Under the partial freeze Israel would complete some housing starts in the territories and allow limited "natural growth" in the Jordan Valley and the Jerusalem area. The Rabin proposal falls short of a longtime US demand for a complete construction halt, which the administration had cited as a precondition to underwriting the $10 billion loan guarantees.

But eager to improve relations with Israel in an election year and convinced that Rabin is serious about making a deal with his Arab neighbors, Bush appears ready to settle for less than a full loaf.

Bush is expected to authorize the loan guarantees if Rabin agrees to strict limits on natural growth and on the number of housing units now under construction that can be completed.

The Arab parties had threatened to abandon the peace talks if the loan guarantees were given without a halt to all building, but they may reconsider if the limits are strict enough, analysts say.
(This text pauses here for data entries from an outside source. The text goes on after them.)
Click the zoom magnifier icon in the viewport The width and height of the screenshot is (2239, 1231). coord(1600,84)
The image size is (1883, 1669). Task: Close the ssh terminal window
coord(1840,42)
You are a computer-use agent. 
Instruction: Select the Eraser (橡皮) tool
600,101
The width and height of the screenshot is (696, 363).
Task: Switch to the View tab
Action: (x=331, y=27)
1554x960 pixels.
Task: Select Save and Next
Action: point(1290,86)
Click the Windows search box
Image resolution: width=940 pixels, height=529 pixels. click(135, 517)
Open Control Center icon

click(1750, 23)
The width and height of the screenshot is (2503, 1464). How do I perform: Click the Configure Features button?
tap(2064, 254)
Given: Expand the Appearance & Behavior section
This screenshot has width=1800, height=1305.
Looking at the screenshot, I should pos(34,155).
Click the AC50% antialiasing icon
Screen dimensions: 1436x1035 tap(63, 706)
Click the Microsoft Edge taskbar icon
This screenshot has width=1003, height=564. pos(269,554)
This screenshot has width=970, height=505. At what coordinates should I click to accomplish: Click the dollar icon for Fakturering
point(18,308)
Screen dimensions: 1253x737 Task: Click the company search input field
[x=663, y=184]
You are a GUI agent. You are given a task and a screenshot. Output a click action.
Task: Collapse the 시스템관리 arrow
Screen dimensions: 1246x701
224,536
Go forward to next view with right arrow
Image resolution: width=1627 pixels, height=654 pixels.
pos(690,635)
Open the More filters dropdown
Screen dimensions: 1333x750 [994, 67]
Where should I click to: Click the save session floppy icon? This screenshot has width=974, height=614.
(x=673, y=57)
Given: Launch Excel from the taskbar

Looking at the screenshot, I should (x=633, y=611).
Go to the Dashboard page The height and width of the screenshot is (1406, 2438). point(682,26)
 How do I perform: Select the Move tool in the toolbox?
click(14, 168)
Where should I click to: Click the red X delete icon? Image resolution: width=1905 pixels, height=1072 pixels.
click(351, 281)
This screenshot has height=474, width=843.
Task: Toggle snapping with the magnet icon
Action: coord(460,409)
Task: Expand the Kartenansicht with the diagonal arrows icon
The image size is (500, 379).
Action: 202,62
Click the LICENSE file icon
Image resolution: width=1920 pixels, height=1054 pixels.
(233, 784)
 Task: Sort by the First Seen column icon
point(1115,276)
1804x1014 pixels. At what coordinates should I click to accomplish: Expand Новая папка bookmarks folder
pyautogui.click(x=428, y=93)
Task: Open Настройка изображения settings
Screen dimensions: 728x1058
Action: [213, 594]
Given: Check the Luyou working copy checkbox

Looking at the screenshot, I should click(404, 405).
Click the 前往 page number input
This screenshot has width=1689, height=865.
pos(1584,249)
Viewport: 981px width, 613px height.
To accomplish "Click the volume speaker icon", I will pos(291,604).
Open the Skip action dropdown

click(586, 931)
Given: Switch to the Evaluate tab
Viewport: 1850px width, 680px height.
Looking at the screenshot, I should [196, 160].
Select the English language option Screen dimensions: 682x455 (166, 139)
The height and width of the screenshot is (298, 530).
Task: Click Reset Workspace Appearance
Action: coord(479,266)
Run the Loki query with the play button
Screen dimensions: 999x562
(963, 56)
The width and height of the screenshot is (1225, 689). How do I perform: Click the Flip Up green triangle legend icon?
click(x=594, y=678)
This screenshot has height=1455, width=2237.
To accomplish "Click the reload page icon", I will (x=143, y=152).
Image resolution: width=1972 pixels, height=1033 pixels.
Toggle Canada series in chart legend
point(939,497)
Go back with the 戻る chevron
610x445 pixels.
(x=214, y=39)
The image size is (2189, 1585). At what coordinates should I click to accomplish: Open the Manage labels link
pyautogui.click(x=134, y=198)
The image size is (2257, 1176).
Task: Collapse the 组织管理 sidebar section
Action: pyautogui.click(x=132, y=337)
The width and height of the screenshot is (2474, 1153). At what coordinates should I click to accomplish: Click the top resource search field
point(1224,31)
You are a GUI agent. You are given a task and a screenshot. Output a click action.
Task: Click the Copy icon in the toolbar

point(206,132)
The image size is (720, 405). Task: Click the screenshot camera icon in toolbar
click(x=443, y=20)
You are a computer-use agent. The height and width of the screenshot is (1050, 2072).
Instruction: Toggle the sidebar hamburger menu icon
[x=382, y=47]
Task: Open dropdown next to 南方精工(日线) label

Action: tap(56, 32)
In an effort to make the loan guarantees more palatable at home in an election year, US officials are said to be pressing Israel to spend half the money borrowed against the guarantees on US-made products.

But "this request is a contradiction to America's own policy," objects Mr. Peres. "They want most of the money to be used by private enterprise. How can you force private enterprise to buy American?"

Bush will also be looking to Rabin for clear assurances that the money will not be used in the territories.

"The Americans would like a formula about spending the money which will satisfy their wish that the money be used as we have declared, for the absorption of immigrants, not for new construction [in the territories]," Peres says. "We have to find common language which I hope we shall. There are still many problems open to negotiation."

In the runup to next week's meeting, Yaacov Frenkel, head of Israel's central bank, has been in Washington discussing the technical aspects of the loan guarantees.

In separate discussions with Defense Secretary Richard Cheney, Rabin will seek to complement a political warming trend by reaffirming that strategic ties cemented during the cold war remain strong.